ROMA — Mario Monicelli, senta: lei, straordinario maestro del cinema italiano, insieme ad altri intellettuali firma un appello di sostegno alla Sinistra Arcobaleno e allora…
«Si fermi. Lei mi disturba per questo?».
Maestro…
«Mi dica: lei è rimasto sorpreso? Non abbia timore… coraggio, mi risponda: è rimasto sorpreso?».
Sorpreso, no. Ma certo questo suo schierarsi così netto…
«Netto? No, guardi: io fatico non poco a schierarmi con la Sinistra Arcobaleno».
Vuol dire che, istintivamente, sarebbe forse più propenso al Partito democratico di Walter Veltroni?
«Cosa? No no… quello lì, Veltroni intendo, ha come modello di riferimento gli Stati Uniti, e lei, beh, capirà…».
I fratelli Kennedy, e forse più Bob di John, e poi…
«E poi cosa? Lasci stare la dinastia Kennedy. Walter, purtroppo, ha come modello uno stato imperialista, spietato socialmente, dove chi è povero è molto povero e chi è ricco è molto ricco».
Sono discorsi da sinistra estrema.
«Infatti. I miei pensieri sono più a sinistra, e finalmente ci siamo, di quelli proposti dalla Sinistra Arcobaleno. Era ciò che cercavo di spiegarle: fatico a votare persino per loro. Per quelli che fanno promesse, proclami e che poi…».
E che poi?
«Beh, poi vanno al governo, ci stanno due anni, e invece di mettere mano al conflitto di interessi di Berlusconi, preferiscono diventare presidente della Camera e realizzare, quindi, un quinto delle promesse fatte in campagna elettorale».
Lei si riferisce a Fausto Bertinotti.
«Guardi, io di Bertinotti sono amico, lo stimo e lo frequento con piacere, e lo incontro, spesso, a cena, con sua moglie Lella… solo che, davvero, io sarei un bel po’ più a sinistra di lui e della Sinistra Arcobaleno. Ma cosa c’è in Italia più a sinistra di loro? Così mi tocca accontentarmi».
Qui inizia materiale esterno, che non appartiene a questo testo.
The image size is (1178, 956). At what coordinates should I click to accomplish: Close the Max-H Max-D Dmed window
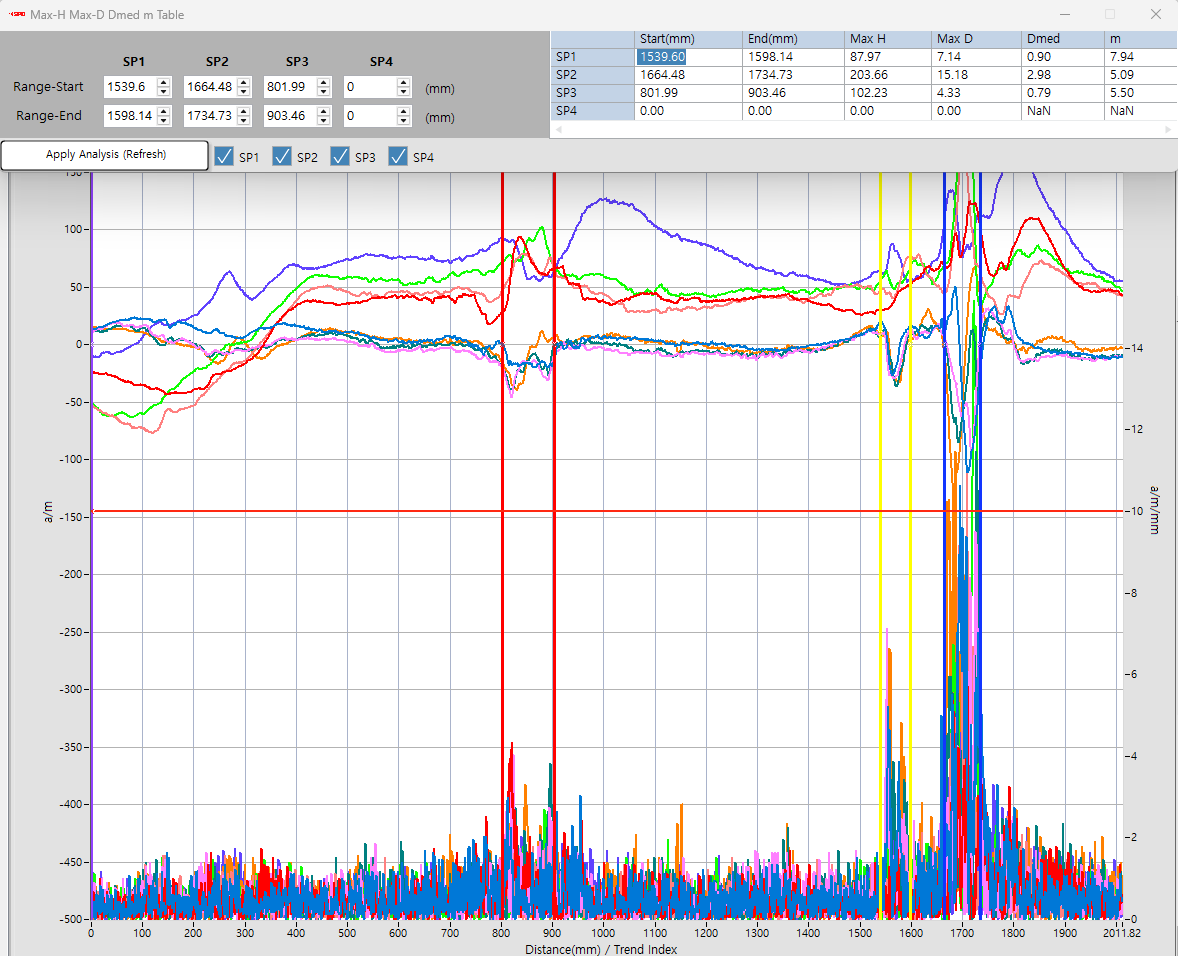pos(1155,15)
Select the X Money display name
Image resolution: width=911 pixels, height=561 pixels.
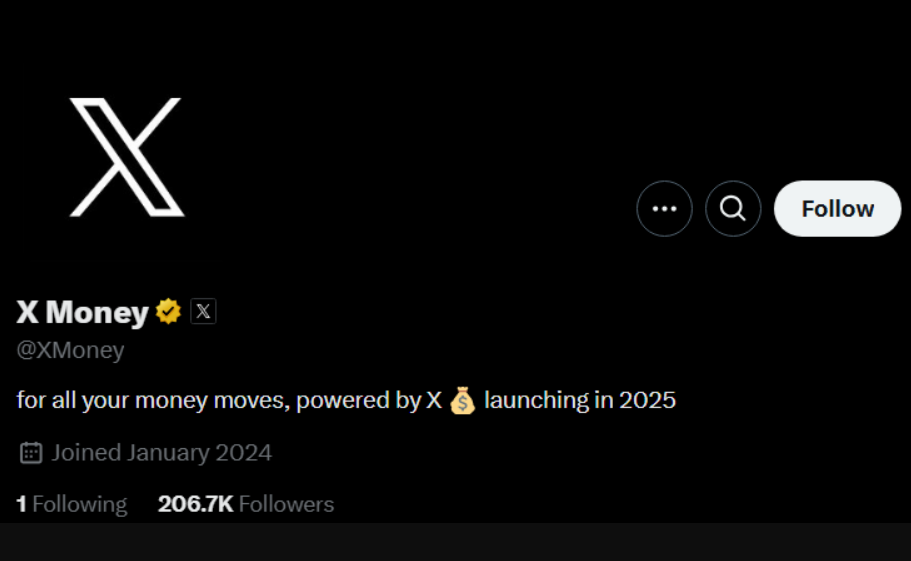83,312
Lei è sempre stato così radicale?
«Mio padre Tomaso, giornalista celebre e critico teatrale, fu perseguitato dal fascismo e, per questo, nel 1945 si suicidò. La prima cosa che perciò si può dire è che io sono antifascista dentro, nell’animo».
Poi?
«Poi, nell’immediato dopoguerra, divenni socialista. Con il mio amico regista Mario Camerini facemmo pure un po’ di propaganda: all’epoca, a Roma, si tenevano discorsi in piazza Montecitorio, o nella Galleria Colonna».
Quindi lei nasce socialista.
«E sa quando smetto? Quando compare il faccione autoritario, dispotico di Bettino Craxi. Un esponente politico borghese, gran corruttore».
Eppure la figura di Craxi è stata assai rivalutata, maestro.
«E chi se ne frega… Io non lo sopportavo, e così, politicamente, vagai qualche mese, finché non finii dentro il Pci».
Molti registi italiani finivano in quei ranghi.
«Il cinema italiano era rosso. Penso a Scola, a Scarpelli, a Benvenuti, a Gigi Magni…».
Comencini?
«Gran socialista».
E gli attori? Sordi, Mastroianni, Gassman, Tognazzi, Manfredi…
«Mah, vede, gli attori, in genere, sono dei malati di mente che hanno una sola ambizione: quella di piacere a tutti. Si figuri se qualche grande avesse voglia di schierarsi politicamente».
Gian Maria Volonté si schierò.
«E infatti era considerato un antipatico di prim’ordine».
A lei starà molto antipatico Silvio Berlusconi.
«Dovrebbe essere il nemico numero uno di milioni di italiani. Ma siccome gli italiani sono stupidi, lo adorano. Chiunque prometta agli italiani benessere, riceve il loro voto».
Lei è pessimista.
«Mi sfogo. Quando posso. E poi, le dico: sa perché sono riuscito ad arrivare a 93 anni così lucido da star qui a discutere di politica?».
No. Perché?
«Perché non sono pessimista. Ma superficiale e comunista».